• **WORK ORDER**
As the output, give exactly the lines that run from the one with "Privacy Policy (665, 2513)" through the end of the records below, and omit pictures.

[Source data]
+===+

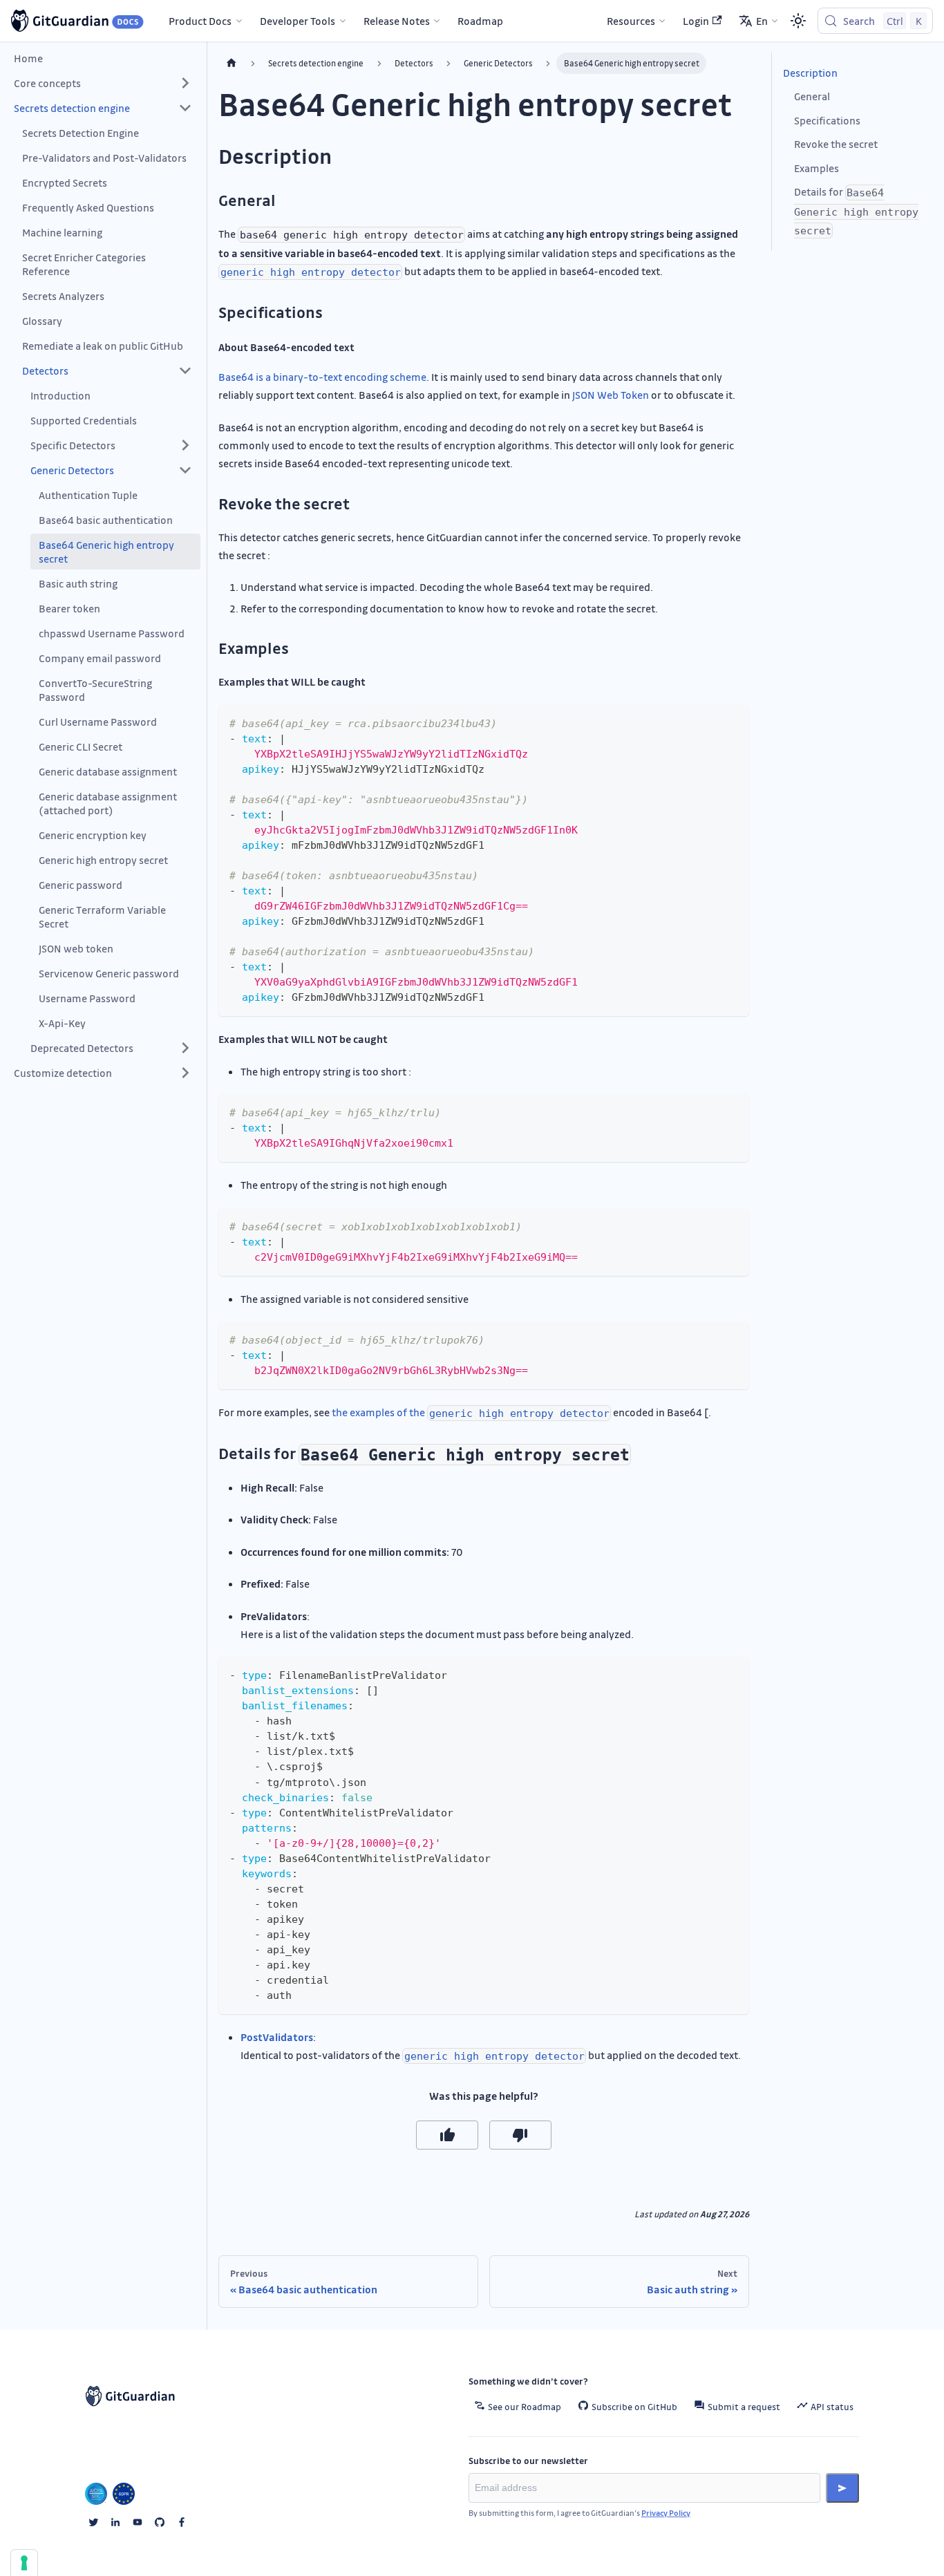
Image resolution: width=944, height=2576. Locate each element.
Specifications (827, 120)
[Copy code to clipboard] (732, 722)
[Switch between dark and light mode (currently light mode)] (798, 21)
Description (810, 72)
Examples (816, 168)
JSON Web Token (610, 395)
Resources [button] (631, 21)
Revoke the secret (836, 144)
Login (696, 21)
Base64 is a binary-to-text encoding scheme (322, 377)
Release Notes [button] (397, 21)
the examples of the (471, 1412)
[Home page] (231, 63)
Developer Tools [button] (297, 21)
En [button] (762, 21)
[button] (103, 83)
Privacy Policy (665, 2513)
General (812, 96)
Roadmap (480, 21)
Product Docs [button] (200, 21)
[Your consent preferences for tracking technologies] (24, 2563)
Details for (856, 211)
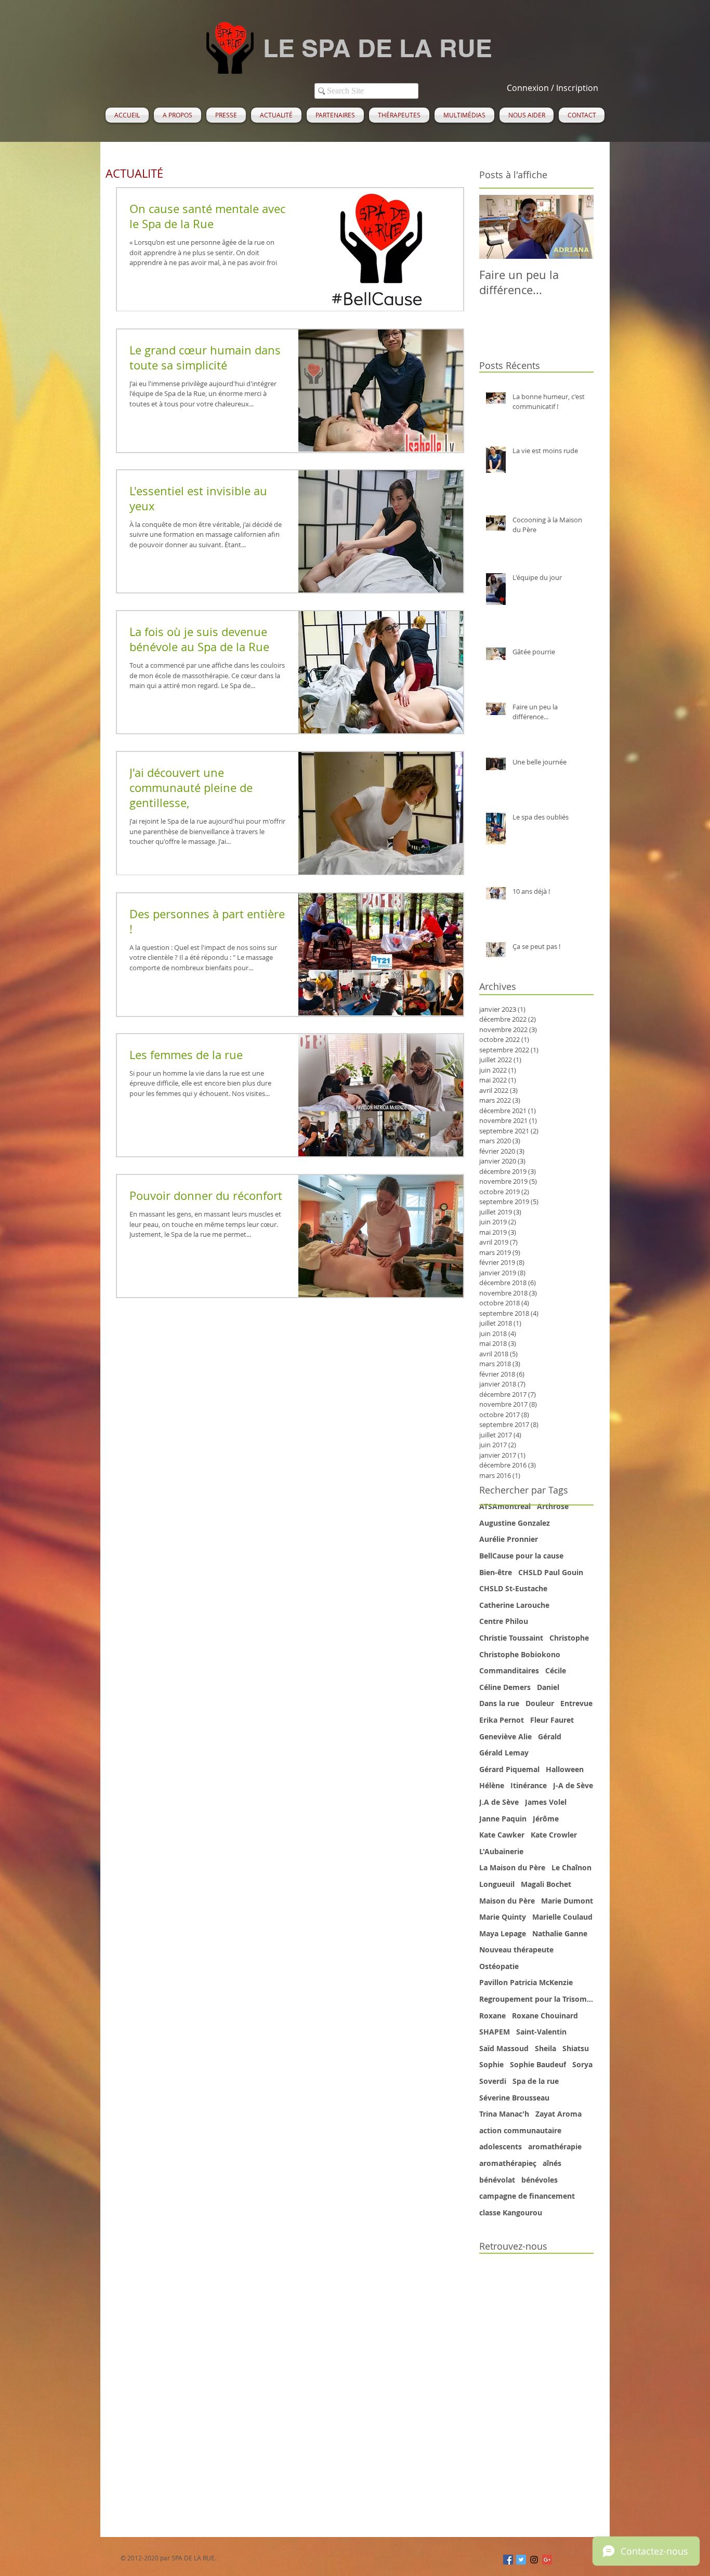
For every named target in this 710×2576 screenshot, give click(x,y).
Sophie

+===+

• **SOLUTION TO THE EXERCISE**
Privacy Policy (665, 2513)
General (812, 96)
Roadmap (480, 21)
Product Docs [button] (200, 21)
[Your consent preferences for tracking technologies] (24, 2563)
Details for (856, 211)
For every named target in this 710×2576 screenshot, give click(x,y).
Sophie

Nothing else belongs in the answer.